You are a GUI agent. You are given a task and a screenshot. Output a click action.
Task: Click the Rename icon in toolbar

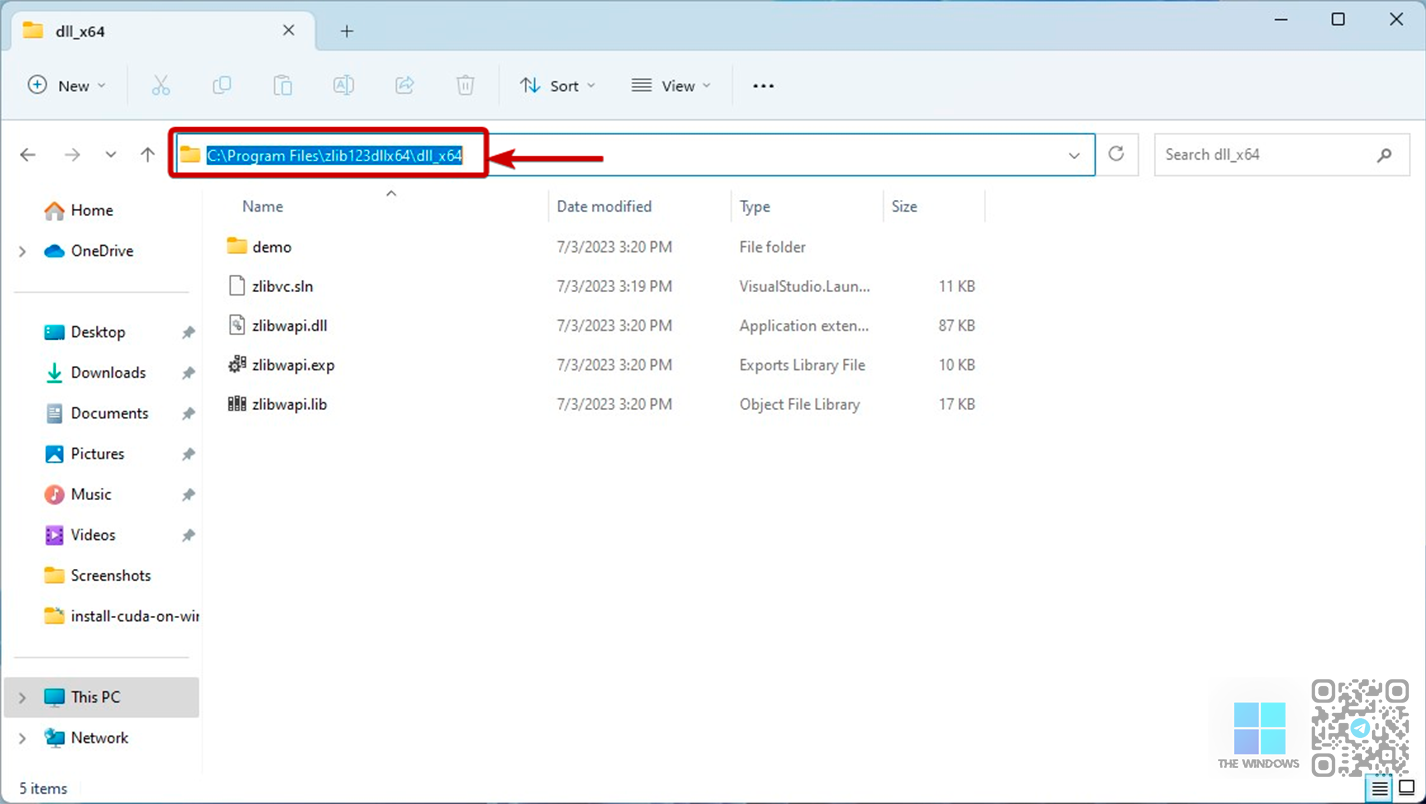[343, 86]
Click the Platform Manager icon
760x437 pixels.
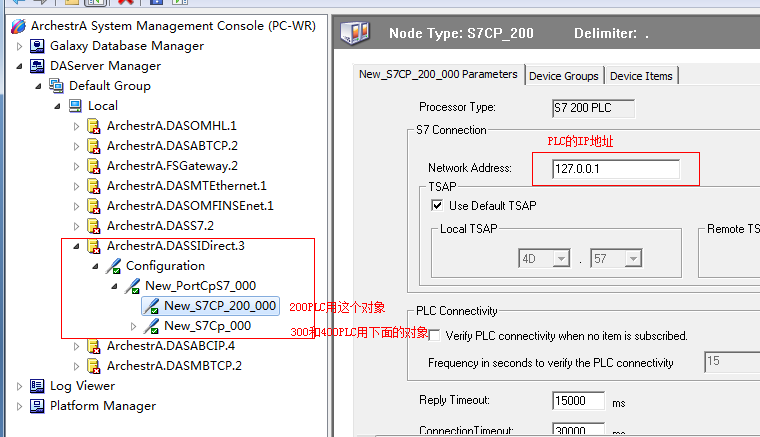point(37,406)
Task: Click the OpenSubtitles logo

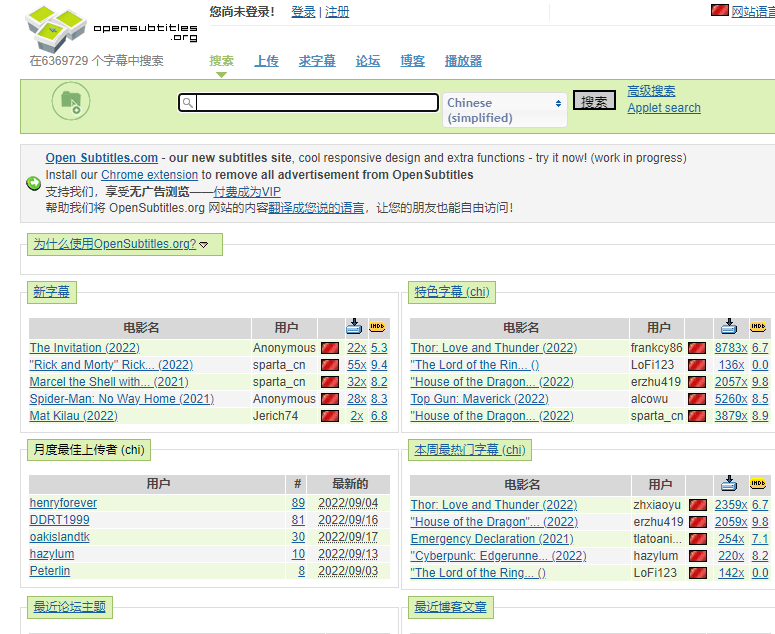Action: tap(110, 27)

------------------------------------

◆ Try it:
Do not include the pictures. Quote only the lines from the line with "760x437 pixels." through the end of the material, both ends included, exactly.

◆ Worked solution:
760x437 pixels.
point(37,406)
Task: Click the OpenSubtitles logo

Action: tap(110, 27)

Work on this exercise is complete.